--- Task data ---
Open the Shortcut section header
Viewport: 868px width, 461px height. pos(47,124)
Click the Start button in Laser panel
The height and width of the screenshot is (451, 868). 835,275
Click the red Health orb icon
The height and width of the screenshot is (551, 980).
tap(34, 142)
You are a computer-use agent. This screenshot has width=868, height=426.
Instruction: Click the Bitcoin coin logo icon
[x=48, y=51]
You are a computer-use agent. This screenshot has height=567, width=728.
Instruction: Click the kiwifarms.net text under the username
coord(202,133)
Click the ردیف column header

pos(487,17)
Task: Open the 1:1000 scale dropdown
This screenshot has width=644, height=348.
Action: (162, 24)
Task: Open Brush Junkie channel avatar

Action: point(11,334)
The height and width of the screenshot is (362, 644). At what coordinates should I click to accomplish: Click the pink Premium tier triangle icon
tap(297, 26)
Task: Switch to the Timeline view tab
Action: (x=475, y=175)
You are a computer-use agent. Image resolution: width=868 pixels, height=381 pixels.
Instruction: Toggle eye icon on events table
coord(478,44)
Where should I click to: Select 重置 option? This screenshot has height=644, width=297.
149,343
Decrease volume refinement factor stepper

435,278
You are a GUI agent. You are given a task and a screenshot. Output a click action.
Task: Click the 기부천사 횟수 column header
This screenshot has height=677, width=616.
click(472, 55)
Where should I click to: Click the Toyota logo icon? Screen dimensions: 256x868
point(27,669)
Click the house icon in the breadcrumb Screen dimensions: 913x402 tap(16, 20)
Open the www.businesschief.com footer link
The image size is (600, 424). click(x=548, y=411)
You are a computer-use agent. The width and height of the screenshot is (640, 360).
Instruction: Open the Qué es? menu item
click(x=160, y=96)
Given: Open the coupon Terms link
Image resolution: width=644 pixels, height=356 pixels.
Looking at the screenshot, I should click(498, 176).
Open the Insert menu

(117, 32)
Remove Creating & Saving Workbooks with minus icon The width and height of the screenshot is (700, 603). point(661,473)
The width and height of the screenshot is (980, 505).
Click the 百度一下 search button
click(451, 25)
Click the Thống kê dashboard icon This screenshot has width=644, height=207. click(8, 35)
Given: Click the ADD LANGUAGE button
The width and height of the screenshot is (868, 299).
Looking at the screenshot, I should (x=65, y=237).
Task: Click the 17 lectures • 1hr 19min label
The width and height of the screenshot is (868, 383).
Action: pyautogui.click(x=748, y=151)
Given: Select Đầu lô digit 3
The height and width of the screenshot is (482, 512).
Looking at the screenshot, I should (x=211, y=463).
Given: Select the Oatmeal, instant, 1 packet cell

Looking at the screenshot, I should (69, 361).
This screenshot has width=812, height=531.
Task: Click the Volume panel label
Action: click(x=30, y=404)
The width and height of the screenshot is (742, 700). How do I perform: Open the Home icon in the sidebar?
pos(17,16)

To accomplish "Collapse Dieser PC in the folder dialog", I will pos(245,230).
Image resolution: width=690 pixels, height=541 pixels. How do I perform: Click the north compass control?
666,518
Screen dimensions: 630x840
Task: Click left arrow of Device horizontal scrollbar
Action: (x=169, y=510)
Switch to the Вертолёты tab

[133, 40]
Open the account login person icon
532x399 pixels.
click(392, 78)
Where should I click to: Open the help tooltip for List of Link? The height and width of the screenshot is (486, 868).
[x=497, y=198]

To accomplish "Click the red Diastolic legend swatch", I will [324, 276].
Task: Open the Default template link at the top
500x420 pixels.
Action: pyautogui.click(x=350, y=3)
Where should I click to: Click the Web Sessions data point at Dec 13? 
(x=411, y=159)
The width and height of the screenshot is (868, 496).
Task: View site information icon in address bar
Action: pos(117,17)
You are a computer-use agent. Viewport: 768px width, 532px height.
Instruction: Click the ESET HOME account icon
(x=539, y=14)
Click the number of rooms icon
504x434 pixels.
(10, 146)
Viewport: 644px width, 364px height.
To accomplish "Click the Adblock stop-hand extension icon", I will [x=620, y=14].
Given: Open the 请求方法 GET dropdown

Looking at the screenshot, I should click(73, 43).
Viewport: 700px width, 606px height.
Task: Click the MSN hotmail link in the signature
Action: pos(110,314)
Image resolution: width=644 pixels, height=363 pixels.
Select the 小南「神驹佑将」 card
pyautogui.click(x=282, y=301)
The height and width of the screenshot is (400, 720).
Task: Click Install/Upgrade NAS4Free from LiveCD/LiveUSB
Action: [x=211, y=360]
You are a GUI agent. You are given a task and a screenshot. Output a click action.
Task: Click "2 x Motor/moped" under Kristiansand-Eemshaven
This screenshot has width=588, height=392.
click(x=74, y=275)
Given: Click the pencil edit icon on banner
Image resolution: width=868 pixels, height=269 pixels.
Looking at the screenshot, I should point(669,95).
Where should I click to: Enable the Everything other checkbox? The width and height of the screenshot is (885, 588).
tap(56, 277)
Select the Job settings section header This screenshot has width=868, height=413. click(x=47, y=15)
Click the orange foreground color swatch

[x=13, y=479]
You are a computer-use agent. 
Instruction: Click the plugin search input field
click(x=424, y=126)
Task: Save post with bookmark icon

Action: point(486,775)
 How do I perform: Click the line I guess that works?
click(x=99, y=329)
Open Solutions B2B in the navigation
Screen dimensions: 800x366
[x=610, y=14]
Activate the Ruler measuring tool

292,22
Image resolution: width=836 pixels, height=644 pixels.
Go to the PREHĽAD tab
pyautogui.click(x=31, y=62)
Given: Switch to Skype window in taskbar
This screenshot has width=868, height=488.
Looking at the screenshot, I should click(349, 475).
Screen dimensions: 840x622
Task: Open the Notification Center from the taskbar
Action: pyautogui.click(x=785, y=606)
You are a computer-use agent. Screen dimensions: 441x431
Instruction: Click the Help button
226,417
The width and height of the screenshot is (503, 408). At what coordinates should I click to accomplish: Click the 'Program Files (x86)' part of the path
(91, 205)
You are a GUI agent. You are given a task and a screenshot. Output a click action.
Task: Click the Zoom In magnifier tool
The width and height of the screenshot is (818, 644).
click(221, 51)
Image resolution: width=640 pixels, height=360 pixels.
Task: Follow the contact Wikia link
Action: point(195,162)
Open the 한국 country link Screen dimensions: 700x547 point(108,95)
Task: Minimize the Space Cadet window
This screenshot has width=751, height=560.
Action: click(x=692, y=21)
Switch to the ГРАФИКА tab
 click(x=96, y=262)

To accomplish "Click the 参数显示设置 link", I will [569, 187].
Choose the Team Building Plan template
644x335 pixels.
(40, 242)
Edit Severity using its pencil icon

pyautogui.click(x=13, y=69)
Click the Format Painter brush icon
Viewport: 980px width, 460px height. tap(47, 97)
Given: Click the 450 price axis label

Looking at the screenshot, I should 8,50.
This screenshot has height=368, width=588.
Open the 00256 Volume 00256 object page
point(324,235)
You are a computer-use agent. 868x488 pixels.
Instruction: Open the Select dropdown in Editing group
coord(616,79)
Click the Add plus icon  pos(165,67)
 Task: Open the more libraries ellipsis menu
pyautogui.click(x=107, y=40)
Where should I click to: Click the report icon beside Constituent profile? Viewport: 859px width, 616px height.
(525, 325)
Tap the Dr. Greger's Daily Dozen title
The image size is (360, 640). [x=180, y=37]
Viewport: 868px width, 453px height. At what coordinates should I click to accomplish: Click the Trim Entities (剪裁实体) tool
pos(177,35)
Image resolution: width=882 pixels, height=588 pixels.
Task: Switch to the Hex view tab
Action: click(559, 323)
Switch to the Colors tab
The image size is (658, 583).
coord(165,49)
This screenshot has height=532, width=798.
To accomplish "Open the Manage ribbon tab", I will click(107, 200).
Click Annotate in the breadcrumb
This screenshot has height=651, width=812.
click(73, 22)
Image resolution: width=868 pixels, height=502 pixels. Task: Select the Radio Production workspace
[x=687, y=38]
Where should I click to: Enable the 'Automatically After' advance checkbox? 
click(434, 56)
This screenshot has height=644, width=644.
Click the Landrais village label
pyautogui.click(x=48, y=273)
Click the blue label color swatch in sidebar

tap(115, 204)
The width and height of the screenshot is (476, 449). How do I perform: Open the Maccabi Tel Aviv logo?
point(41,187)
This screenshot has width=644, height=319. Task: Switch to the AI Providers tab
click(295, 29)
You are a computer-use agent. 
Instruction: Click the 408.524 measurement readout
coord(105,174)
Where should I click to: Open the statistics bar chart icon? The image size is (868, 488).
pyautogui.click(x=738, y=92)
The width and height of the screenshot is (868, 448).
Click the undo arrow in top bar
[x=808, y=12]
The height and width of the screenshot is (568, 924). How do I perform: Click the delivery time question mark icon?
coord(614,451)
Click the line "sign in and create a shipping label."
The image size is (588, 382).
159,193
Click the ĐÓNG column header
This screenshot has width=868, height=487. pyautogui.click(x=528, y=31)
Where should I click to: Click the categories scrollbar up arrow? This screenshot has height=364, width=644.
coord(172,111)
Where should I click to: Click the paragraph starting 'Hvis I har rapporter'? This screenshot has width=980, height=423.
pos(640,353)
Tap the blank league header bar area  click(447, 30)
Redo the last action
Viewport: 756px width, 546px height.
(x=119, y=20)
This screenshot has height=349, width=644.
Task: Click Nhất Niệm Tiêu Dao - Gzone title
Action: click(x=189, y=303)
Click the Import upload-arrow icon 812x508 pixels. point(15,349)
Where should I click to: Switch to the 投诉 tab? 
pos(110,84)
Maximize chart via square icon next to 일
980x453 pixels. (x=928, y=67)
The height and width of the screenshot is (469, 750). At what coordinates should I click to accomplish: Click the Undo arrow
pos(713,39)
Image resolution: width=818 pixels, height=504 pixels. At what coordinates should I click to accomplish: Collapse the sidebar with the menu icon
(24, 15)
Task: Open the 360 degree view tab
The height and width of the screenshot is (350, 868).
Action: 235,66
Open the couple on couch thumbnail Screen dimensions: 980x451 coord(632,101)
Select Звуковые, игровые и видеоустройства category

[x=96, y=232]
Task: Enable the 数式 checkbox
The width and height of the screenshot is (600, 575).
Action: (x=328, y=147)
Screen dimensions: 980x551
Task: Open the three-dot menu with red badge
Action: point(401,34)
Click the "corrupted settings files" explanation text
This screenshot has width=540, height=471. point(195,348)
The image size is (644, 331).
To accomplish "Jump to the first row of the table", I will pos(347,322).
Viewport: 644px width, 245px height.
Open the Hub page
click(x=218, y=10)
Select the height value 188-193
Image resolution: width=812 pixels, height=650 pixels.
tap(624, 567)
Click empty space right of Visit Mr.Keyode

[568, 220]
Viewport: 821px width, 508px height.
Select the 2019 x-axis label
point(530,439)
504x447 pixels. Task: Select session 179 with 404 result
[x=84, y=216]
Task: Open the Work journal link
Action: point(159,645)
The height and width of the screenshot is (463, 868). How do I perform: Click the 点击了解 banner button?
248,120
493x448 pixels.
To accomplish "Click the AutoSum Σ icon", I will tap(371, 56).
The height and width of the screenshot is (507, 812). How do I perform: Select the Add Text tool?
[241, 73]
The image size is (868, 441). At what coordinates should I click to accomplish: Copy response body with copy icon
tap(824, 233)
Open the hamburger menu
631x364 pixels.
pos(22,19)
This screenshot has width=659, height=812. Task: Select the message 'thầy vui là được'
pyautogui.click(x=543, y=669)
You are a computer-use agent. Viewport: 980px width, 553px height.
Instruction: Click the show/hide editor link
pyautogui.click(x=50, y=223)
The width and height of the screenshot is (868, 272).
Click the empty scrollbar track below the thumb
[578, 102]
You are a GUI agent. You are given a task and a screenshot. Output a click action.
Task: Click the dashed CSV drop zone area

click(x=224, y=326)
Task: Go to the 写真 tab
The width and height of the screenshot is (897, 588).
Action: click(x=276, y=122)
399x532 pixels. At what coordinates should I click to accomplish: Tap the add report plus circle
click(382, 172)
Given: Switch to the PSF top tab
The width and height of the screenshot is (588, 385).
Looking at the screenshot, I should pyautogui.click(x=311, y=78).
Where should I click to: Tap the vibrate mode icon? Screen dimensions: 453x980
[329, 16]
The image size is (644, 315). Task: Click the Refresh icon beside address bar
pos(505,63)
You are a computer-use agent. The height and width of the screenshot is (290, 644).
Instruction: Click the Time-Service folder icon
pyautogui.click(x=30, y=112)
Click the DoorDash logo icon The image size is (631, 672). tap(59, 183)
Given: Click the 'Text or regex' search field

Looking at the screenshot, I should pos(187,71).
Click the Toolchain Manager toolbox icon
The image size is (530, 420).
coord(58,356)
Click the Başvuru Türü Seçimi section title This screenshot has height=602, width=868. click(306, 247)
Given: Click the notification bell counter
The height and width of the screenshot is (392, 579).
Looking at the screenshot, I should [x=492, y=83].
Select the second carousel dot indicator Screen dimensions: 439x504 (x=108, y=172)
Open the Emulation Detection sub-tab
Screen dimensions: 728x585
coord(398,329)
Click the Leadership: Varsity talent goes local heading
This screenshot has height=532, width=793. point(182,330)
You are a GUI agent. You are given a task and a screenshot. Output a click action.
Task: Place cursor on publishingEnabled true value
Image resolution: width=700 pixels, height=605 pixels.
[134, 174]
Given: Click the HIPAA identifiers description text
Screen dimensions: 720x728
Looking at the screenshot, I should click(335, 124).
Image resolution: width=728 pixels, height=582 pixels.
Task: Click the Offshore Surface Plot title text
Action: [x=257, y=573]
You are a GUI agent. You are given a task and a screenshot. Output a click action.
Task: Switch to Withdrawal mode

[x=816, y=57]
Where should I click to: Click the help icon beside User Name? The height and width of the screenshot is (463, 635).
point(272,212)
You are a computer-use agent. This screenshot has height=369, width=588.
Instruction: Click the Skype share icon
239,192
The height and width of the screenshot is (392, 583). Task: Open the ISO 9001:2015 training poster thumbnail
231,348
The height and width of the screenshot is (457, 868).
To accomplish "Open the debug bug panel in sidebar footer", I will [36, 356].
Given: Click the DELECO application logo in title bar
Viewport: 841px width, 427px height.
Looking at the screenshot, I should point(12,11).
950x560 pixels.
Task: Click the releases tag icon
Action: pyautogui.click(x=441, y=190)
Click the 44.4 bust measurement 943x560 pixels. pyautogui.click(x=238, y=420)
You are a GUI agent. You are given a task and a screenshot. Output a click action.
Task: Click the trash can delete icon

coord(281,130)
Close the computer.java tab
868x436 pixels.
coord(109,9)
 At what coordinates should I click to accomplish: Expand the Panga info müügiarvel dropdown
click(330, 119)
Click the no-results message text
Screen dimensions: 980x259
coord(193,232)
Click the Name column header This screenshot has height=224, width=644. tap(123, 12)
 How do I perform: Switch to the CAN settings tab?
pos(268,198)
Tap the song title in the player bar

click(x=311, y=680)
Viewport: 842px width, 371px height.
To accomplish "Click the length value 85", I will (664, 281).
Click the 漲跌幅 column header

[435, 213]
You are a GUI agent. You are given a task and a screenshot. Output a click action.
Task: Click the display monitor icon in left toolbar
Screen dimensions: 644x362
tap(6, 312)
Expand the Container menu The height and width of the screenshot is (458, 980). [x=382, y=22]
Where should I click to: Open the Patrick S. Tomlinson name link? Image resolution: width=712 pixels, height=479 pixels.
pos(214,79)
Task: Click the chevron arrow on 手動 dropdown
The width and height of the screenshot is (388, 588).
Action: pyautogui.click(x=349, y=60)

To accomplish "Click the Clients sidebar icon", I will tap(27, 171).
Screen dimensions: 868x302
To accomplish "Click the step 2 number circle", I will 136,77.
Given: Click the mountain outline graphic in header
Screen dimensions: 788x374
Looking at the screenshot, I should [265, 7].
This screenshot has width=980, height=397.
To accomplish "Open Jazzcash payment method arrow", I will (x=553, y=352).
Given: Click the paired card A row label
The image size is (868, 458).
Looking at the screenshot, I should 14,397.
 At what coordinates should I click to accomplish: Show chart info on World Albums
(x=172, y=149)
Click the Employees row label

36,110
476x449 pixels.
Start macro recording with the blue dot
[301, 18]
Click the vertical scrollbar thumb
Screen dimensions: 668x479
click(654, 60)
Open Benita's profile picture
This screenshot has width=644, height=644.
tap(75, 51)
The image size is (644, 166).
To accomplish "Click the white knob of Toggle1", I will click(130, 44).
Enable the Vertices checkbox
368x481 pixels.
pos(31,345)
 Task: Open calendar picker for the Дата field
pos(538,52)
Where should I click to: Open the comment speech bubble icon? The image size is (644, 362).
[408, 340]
---
Please return every line from the first one in the records above down to the line containing "The width and height of the screenshot is (980, 505).", including both, exactly as written and nothing more.

■ **Exercise solution**
Open the Shortcut section header
Viewport: 868px width, 461px height. pos(47,124)
Click the Start button in Laser panel
The height and width of the screenshot is (451, 868). 835,275
Click the red Health orb icon
The height and width of the screenshot is (551, 980).
tap(34, 142)
You are a computer-use agent. This screenshot has width=868, height=426.
Instruction: Click the Bitcoin coin logo icon
[x=48, y=51]
You are a computer-use agent. This screenshot has height=567, width=728.
Instruction: Click the kiwifarms.net text under the username
coord(202,133)
Click the ردیف column header

pos(487,17)
Task: Open the 1:1000 scale dropdown
This screenshot has width=644, height=348.
Action: (162, 24)
Task: Open Brush Junkie channel avatar

Action: point(11,334)
The height and width of the screenshot is (362, 644). At what coordinates should I click to accomplish: Click the pink Premium tier triangle icon
tap(297, 26)
Task: Switch to the Timeline view tab
Action: (x=475, y=175)
You are a computer-use agent. Image resolution: width=868 pixels, height=381 pixels.
Instruction: Toggle eye icon on events table
coord(478,44)
Where should I click to: Select 重置 option? This screenshot has height=644, width=297.
149,343
Decrease volume refinement factor stepper

435,278
You are a GUI agent. You are given a task and a screenshot. Output a click action.
Task: Click the 기부천사 횟수 column header
This screenshot has height=677, width=616.
click(472, 55)
Where should I click to: Click the Toyota logo icon? Screen dimensions: 256x868
point(27,669)
Click the house icon in the breadcrumb Screen dimensions: 913x402 tap(16, 20)
Open the www.businesschief.com footer link
The image size is (600, 424). click(x=548, y=411)
You are a computer-use agent. The width and height of the screenshot is (640, 360).
Instruction: Open the Qué es? menu item
click(x=160, y=96)
Given: Open the coupon Terms link
Image resolution: width=644 pixels, height=356 pixels.
Looking at the screenshot, I should click(498, 176).
Open the Insert menu

(117, 32)
Remove Creating & Saving Workbooks with minus icon The width and height of the screenshot is (700, 603). point(661,473)
The width and height of the screenshot is (980, 505).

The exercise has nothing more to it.